Stones banker hoists For Sale sign

WHEN private banking group Leopold Joseph put itself up for sale on Tuesday at its annual general meeting, the move signalled another small but significant milestone in the decline of the old City of London.

Leopold Joseph, banker to the Rolling Stones, is virtually the last quoted survivor from the ranks of the independent private banks that once dominated the City.

Like many of the better-known rivals in the Square Mile it was founded by a German immigrant, in this case a City reporter for the newspaper Frankfurter Zeitung.

However, in contrast to the Warburgs and the Kleinworts, the bank held on to its independence through the upheavals of the 1980s and Nineties, when the American and European financial giants swallowed the cream of Britain's merchant and private banking industries.

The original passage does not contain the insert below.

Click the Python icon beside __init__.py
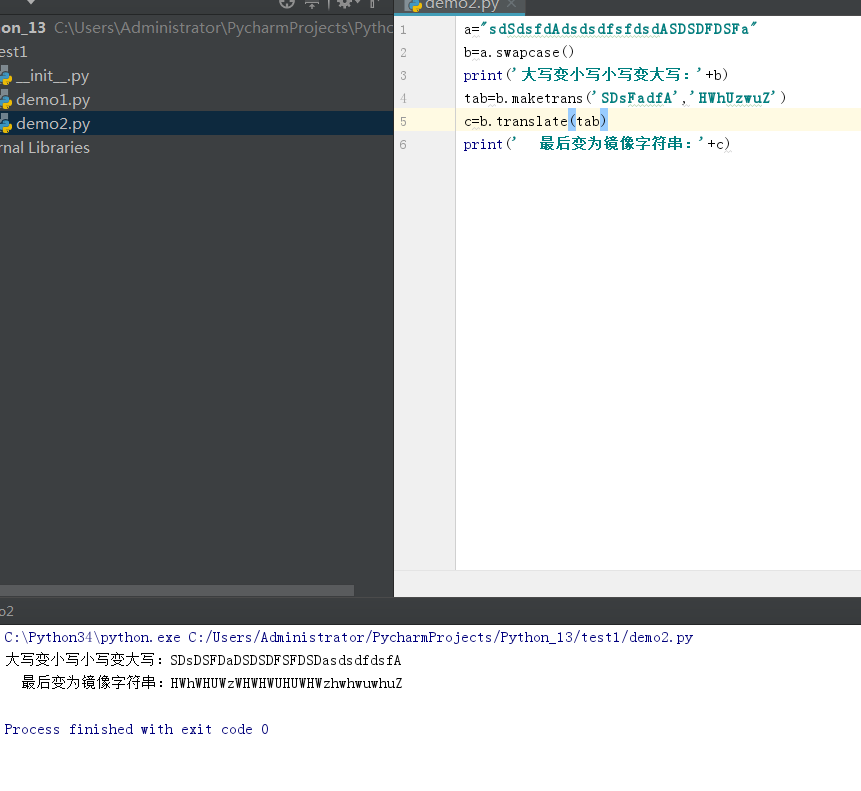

The Gresham Street-based bank, founded in 1919, told shareholders it was considering several options, including a possible offer. Rival Coutts, now part of the Royal Bank of Scotland group, is thought to be interested.

The move is believed to have been forced by the decision of chairman Robin Herbert to seek a buyer for his 20% stake in Leo-Jo, as the bank is sometimes known.

Old Etonian Herbert, 70 next year, is the bank's last remaining link with its glamorous heyday when it was for a while the bank of choice of many of the stars who made the Sixties swing.

In 1963 control of the bank passed from the three sons of the founder to a consortium that included Herbert, his friend Anthony Berry, who became a Tory MP and was killed in the 1984 Brighton bombing, and Bavarian nobleman Prince Rupert Loewenstein.

Loewenstein, whose showbiz connections earned him the nickname 'Rupie the Groupie' met the Stones in the late 1960s when their finances were in chaos - it is said he had never heard of them until that day. He cut them loose from a crippling contract and launched them on the road to immense wealth. He remains their financial adviser. Other showbiz clients followed, including Cat Stevens before his conversion to Islam.

Loewenstein retired from the board in 1981. But it still boasts a smattering of high profile names among its 6,000 clients, who must have at least £500,000 to invest.

With the now-inevitable takeover, one more fragment of the old City will be absorbed into the megagroups that rule the London roost.